* _Task objective_
Copy each of the rows below word for word, keeping every line unchanged.

* _Information shown_
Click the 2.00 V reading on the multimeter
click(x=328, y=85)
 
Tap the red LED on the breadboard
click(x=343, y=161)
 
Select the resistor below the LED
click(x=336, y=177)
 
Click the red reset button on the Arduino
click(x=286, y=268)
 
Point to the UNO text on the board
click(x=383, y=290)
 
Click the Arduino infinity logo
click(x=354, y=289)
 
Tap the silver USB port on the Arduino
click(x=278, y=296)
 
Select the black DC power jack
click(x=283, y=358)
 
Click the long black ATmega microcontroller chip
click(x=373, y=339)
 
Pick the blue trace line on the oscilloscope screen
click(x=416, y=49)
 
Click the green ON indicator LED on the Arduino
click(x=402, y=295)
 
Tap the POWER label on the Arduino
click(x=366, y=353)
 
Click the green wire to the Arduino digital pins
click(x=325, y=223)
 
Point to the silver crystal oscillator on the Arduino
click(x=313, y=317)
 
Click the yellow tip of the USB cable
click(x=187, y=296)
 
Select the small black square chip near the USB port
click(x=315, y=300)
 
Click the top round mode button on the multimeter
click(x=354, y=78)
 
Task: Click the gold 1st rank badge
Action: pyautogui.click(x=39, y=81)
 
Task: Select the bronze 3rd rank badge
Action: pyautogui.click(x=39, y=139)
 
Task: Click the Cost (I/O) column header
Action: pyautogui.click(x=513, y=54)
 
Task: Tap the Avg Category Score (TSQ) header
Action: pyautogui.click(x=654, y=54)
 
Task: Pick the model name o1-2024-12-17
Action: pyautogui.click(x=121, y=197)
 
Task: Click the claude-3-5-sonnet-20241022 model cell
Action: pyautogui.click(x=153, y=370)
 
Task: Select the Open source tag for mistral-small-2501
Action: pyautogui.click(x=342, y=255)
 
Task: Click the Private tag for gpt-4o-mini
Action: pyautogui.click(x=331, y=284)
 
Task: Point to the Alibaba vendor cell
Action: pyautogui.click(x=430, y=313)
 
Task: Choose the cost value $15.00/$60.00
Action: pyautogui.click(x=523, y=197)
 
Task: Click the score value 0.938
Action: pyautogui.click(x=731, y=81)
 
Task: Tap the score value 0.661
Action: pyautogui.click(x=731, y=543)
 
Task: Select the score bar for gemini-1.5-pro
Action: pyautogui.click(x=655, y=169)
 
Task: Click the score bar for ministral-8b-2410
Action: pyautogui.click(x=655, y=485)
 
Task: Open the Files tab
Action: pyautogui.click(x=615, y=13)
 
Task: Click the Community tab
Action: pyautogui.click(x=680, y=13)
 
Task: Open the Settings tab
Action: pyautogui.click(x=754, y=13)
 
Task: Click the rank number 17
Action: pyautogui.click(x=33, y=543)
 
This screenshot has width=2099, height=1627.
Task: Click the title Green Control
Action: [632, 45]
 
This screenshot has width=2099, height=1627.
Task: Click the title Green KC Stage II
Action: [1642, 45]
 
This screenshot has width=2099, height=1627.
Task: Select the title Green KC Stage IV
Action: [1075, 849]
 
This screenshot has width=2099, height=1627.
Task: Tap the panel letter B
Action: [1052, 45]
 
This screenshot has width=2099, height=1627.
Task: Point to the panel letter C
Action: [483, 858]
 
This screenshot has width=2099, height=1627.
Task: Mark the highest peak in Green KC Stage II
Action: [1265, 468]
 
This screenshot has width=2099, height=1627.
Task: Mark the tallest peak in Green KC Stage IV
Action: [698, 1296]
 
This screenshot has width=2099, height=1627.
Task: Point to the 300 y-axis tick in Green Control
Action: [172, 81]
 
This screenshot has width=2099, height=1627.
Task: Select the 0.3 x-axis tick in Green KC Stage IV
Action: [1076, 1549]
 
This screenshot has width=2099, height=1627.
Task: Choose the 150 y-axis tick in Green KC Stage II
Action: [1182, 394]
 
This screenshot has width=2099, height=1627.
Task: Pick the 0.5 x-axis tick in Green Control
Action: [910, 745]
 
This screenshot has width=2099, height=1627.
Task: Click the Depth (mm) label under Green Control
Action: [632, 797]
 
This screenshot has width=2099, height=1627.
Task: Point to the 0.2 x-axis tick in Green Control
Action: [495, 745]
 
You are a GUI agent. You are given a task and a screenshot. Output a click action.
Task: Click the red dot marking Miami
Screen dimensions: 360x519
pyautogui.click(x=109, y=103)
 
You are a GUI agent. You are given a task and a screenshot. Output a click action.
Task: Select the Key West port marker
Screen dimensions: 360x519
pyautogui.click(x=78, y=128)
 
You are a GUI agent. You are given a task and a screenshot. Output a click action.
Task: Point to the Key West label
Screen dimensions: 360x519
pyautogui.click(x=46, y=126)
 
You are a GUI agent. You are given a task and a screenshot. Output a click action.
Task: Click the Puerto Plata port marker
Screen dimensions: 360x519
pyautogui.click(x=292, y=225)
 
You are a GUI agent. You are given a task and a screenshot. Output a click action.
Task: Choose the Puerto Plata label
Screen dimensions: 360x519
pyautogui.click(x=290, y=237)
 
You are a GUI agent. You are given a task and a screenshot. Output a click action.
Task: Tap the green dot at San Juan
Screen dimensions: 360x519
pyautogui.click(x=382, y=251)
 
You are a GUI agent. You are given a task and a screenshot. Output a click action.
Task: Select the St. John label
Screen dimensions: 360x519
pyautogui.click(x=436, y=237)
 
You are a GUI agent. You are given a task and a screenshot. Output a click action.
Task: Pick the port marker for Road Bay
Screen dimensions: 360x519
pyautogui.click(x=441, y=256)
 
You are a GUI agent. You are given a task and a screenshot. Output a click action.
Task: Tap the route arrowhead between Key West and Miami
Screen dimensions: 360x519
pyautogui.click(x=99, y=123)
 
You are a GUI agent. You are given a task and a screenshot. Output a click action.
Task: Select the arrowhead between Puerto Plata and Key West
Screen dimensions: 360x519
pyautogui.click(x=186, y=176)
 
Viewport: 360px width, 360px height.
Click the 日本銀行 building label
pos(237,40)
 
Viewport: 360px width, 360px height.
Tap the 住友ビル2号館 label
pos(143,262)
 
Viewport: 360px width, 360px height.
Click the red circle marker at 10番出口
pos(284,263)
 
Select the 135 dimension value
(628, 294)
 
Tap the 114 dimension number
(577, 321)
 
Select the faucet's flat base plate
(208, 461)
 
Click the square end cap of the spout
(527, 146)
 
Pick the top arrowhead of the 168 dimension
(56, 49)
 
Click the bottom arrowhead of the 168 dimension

* _Output for this exercise_
Click the 2.00 V reading on the multimeter
click(x=328, y=85)
 
Tap the red LED on the breadboard
click(x=343, y=161)
 
Select the resistor below the LED
click(x=336, y=177)
 
Click the red reset button on the Arduino
click(x=286, y=268)
 
Point to the UNO text on the board
click(x=383, y=290)
 
Click the Arduino infinity logo
click(x=354, y=289)
 
Tap the silver USB port on the Arduino
click(x=278, y=296)
 
Select the black DC power jack
click(x=283, y=358)
 
Click the long black ATmega microcontroller chip
click(x=373, y=339)
 
Pick the blue trace line on the oscilloscope screen
click(x=416, y=49)
 
Click the green ON indicator LED on the Arduino
click(x=402, y=295)
 
Tap the POWER label on the Arduino
click(x=366, y=353)
 
Click the green wire to the Arduino digital pins
click(x=325, y=223)
 
Point to the silver crystal oscillator on the Arduino
click(x=313, y=317)
 
Click the yellow tip of the USB cable
click(x=187, y=296)
 
Select the small black square chip near the USB port
click(x=315, y=300)
 
Click the top round mode button on the multimeter
click(x=354, y=78)
 
Task: Click the gold 1st rank badge
Action: pyautogui.click(x=39, y=81)
 
Task: Select the bronze 3rd rank badge
Action: pyautogui.click(x=39, y=139)
 
Task: Click the Cost (I/O) column header
Action: pyautogui.click(x=513, y=54)
 
Task: Tap the Avg Category Score (TSQ) header
Action: pyautogui.click(x=654, y=54)
 
Task: Pick the model name o1-2024-12-17
Action: pyautogui.click(x=121, y=197)
 
Task: Click the claude-3-5-sonnet-20241022 model cell
Action: pyautogui.click(x=153, y=370)
 
Task: Select the Open source tag for mistral-small-2501
Action: pyautogui.click(x=342, y=255)
 
Task: Click the Private tag for gpt-4o-mini
Action: pyautogui.click(x=331, y=284)
 
Task: Point to the Alibaba vendor cell
Action: pyautogui.click(x=430, y=313)
 
Task: Choose the cost value $15.00/$60.00
Action: pyautogui.click(x=523, y=197)
 
Task: Click the score value 0.938
Action: pyautogui.click(x=731, y=81)
 
Task: Tap the score value 0.661
Action: pyautogui.click(x=731, y=543)
 
Task: Select the score bar for gemini-1.5-pro
Action: pyautogui.click(x=655, y=169)
 
Task: Click the score bar for ministral-8b-2410
Action: pyautogui.click(x=655, y=485)
 
Task: Open the Files tab
Action: pyautogui.click(x=615, y=13)
 
Task: Click the Community tab
Action: pyautogui.click(x=680, y=13)
 
Task: Open the Settings tab
Action: pyautogui.click(x=754, y=13)
 
Task: Click the rank number 17
Action: pyautogui.click(x=33, y=543)
 
This screenshot has width=2099, height=1627.
Task: Click the title Green Control
Action: [632, 45]
 
This screenshot has width=2099, height=1627.
Task: Click the title Green KC Stage II
Action: [1642, 45]
 
This screenshot has width=2099, height=1627.
Task: Select the title Green KC Stage IV
Action: [1075, 849]
 
This screenshot has width=2099, height=1627.
Task: Tap the panel letter B
Action: [1052, 45]
 
This screenshot has width=2099, height=1627.
Task: Point to the panel letter C
Action: [483, 858]
 
This screenshot has width=2099, height=1627.
Task: Mark the highest peak in Green KC Stage II
Action: [1265, 468]
 
This screenshot has width=2099, height=1627.
Task: Mark the tallest peak in Green KC Stage IV
Action: [698, 1296]
 
This screenshot has width=2099, height=1627.
Task: Point to the 300 y-axis tick in Green Control
Action: [172, 81]
 
This screenshot has width=2099, height=1627.
Task: Select the 0.3 x-axis tick in Green KC Stage IV
Action: [1076, 1549]
 
This screenshot has width=2099, height=1627.
Task: Choose the 150 y-axis tick in Green KC Stage II
Action: [1182, 394]
 
This screenshot has width=2099, height=1627.
Task: Pick the 0.5 x-axis tick in Green Control
Action: [910, 745]
 
This screenshot has width=2099, height=1627.
Task: Click the Depth (mm) label under Green Control
Action: [632, 797]
 
This screenshot has width=2099, height=1627.
Task: Point to the 0.2 x-axis tick in Green Control
Action: [495, 745]
 
You are a GUI agent. You are given a task and a screenshot. Output a click action.
Task: Click the red dot marking Miami
Screen dimensions: 360x519
pyautogui.click(x=109, y=103)
 
You are a GUI agent. You are given a task and a screenshot. Output a click action.
Task: Select the Key West port marker
Screen dimensions: 360x519
pyautogui.click(x=78, y=128)
 
You are a GUI agent. You are given a task and a screenshot. Output a click action.
Task: Point to the Key West label
Screen dimensions: 360x519
pyautogui.click(x=46, y=126)
 
You are a GUI agent. You are given a task and a screenshot. Output a click action.
Task: Click the Puerto Plata port marker
Screen dimensions: 360x519
pyautogui.click(x=292, y=225)
 
You are a GUI agent. You are given a task and a screenshot. Output a click action.
Task: Choose the Puerto Plata label
Screen dimensions: 360x519
pyautogui.click(x=290, y=237)
 
You are a GUI agent. You are given a task and a screenshot. Output a click action.
Task: Tap the green dot at San Juan
Screen dimensions: 360x519
pyautogui.click(x=382, y=251)
 
You are a GUI agent. You are given a task and a screenshot. Output a click action.
Task: Select the St. John label
Screen dimensions: 360x519
pyautogui.click(x=436, y=237)
 
You are a GUI agent. You are given a task and a screenshot. Output a click action.
Task: Pick the port marker for Road Bay
Screen dimensions: 360x519
pyautogui.click(x=441, y=256)
 
You are a GUI agent. You are given a task and a screenshot. Output a click action.
Task: Tap the route arrowhead between Key West and Miami
Screen dimensions: 360x519
pyautogui.click(x=99, y=123)
 
You are a GUI agent. You are given a task and a screenshot. Output a click action.
Task: Select the arrowhead between Puerto Plata and Key West
Screen dimensions: 360x519
pyautogui.click(x=186, y=176)
 
Viewport: 360px width, 360px height.
Click the 日本銀行 building label
pos(237,40)
 
Viewport: 360px width, 360px height.
Tap the 住友ビル2号館 label
pos(143,262)
 
Viewport: 360px width, 360px height.
Click the red circle marker at 10番出口
pos(284,263)
 
Select the 135 dimension value
(628, 294)
 
Tap the 114 dimension number
(577, 321)
 
Select the faucet's flat base plate
(208, 461)
 
Click the square end cap of the spout
(527, 146)
 
Pick the top arrowhead of the 168 dimension
(56, 49)
 
Click the bottom arrowhead of the 168 dimension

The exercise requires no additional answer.